Casting Off White Invisibility

Casting Off White Invisibility December 4, 2014

Ferguson In a piece for Salon last week, Brittney Cooper wrote about her ongoing struggle with rage and frustration in the wake of the Ferguson nonindictment:

I woke up in black skin this morning. Frustrated, because for the first time in a long time, I felt the weight, the scourge of this skin. Had visions of being able to unzip myself, climb out of myself, and lay aside this weight, but the woman who climbed out was darker still. Since black is beautiful, we are never supposed to admit that we are sometimes tempted to believe what white supremacy tells us to believe about ourselves. But you caught me in a moment of weakness.”

It’s a new week, and we have a new nonindictment. This time, the white police officer responsible for what the coroner declared a homicide in the death of Eric Garner won’t be indicted. Watch Spike Lee’s splicing of the video of Garner’s death with the death of Radio Raheem in his 1989 film Do The Right Thing. Then get back to me on how you’re surprised, how this is new, and how you can’t imagine such a thing is possible.

= = = = =

• Complete the following:
a: In the essay on casting off white invisibility, where did Brittney Cooper publish her piece about the Ferguson nonindictment?
b: Using the essay on casting off white invisibility, explain why Brittney Cooper says she woke up frustrated.
c: Carry on the essay on casting off white invisibility from its last sentence.
The lines that come next have nothing to do with the essay on casting off white invisibility.

• Information supplied:

= = = = =

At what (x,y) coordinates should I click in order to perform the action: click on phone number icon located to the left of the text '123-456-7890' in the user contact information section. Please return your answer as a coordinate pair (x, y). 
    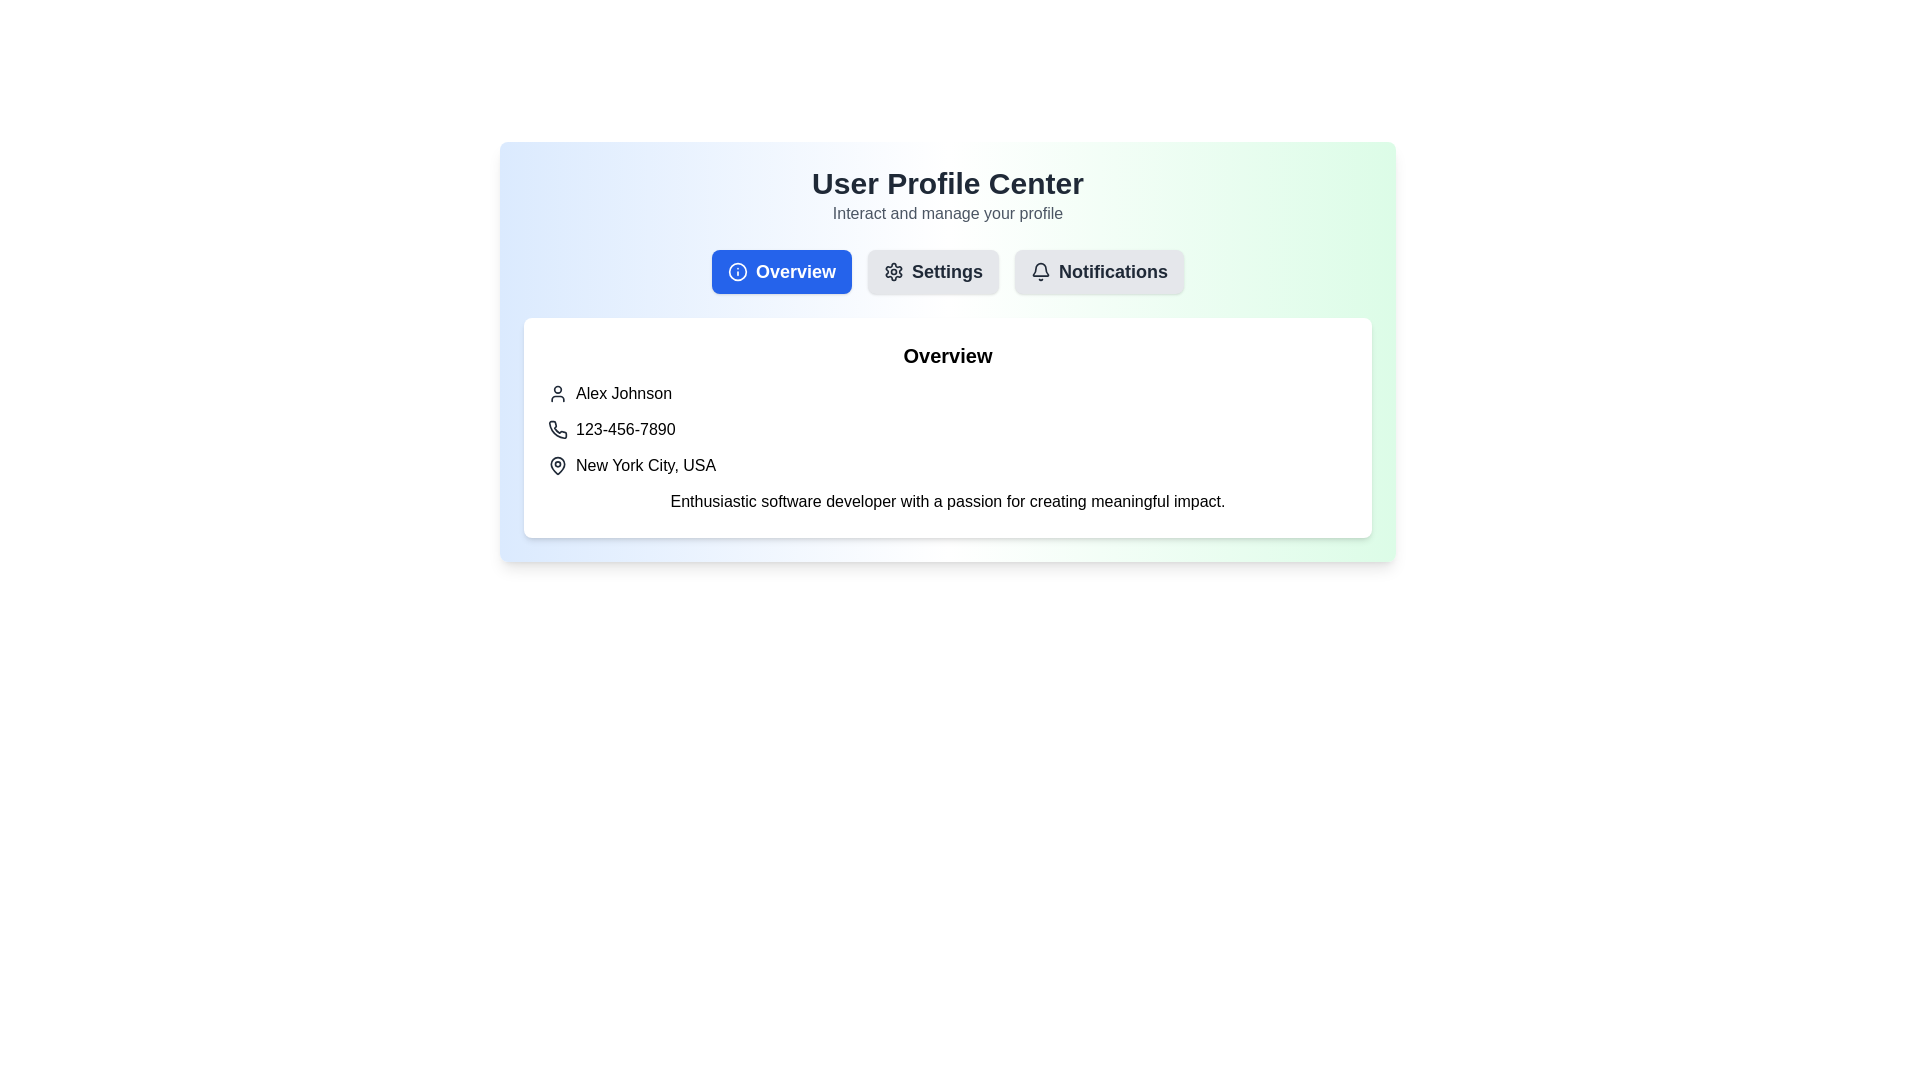
    Looking at the image, I should click on (558, 428).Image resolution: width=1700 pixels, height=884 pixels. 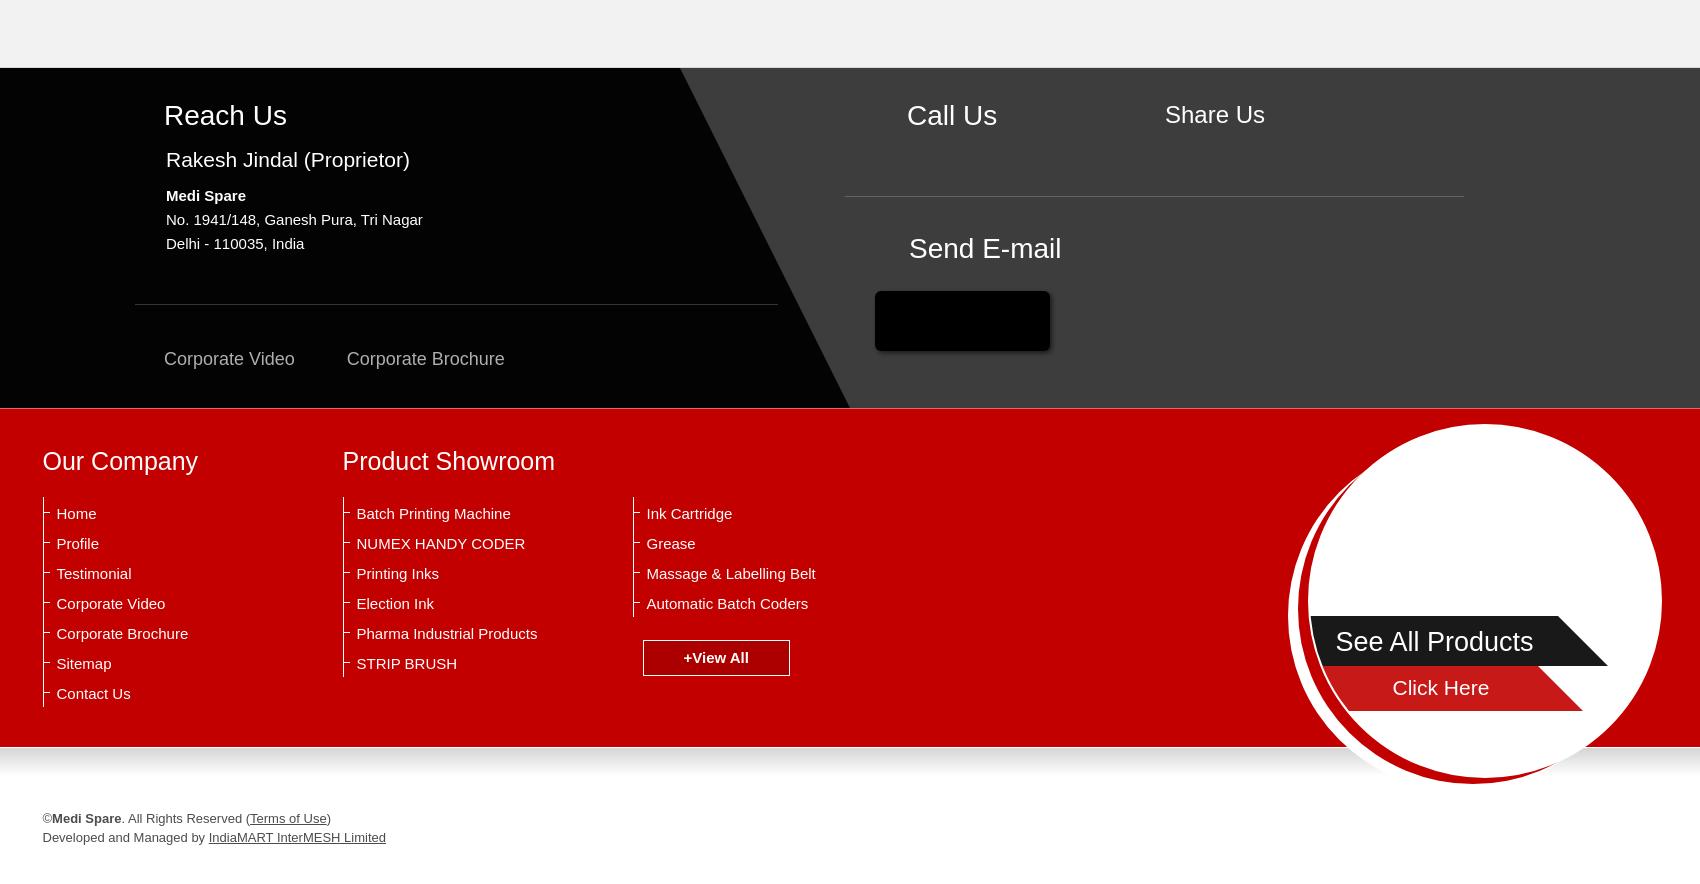 What do you see at coordinates (726, 603) in the screenshot?
I see `'Automatic Batch Coders'` at bounding box center [726, 603].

= = = = =

• Results:
a: She published it in Salon.

b: She was frustrated because, for the first time in a long time, she felt the weight and the scourge of her black skin.

c:
I woke up in white skin this morning. And I realized that no one cared. No one will notice because it’s what I’m supposed to be … it’s what everyone is supposed to be. Anyone who isn’t is systemically punished, shamed, and humiliated. But as long as I wear this invisibility cloak I can get away with all manner of bad behavior.

The hashtag #CrimingWhileWhite emerged on Twitter yesterday, where people talked about underpunished criminal activity in their lives. It provides a litany of micro (and macro) examples of the ongoing double standard between how black people and white people encounter the criminal justice system. From selling drugs to driving under the influence to petty and not-so-petty theft, white people walk around under their invisibility cloaks and the police oblige.

I woke up in my invisibility cloak this morning looking for a spell to make it visible. I think the spell has several components to it.

blacktheoFirst, Educare. Read and listen and learn. Watch films and get a clue. You have no excuse for not knowing what it means to be #AliveWhileBlack. The only excuse is ignorance and willful disregard of human life. To the extent that you are responsible for the education of others, whether it be your children or others children, educate them. Cooper’s Salon piece this week frames this in terms of what we academics call epistemology:

“That inability to see black people as human, as vulnerable, as children, as people worthy of protecting is an epistemology problem, a framework problem, a problem about how our experiences shape what we are and are not able to know. The limitations of our frameworks are helped along by willful ignorance and withholding of empathy.”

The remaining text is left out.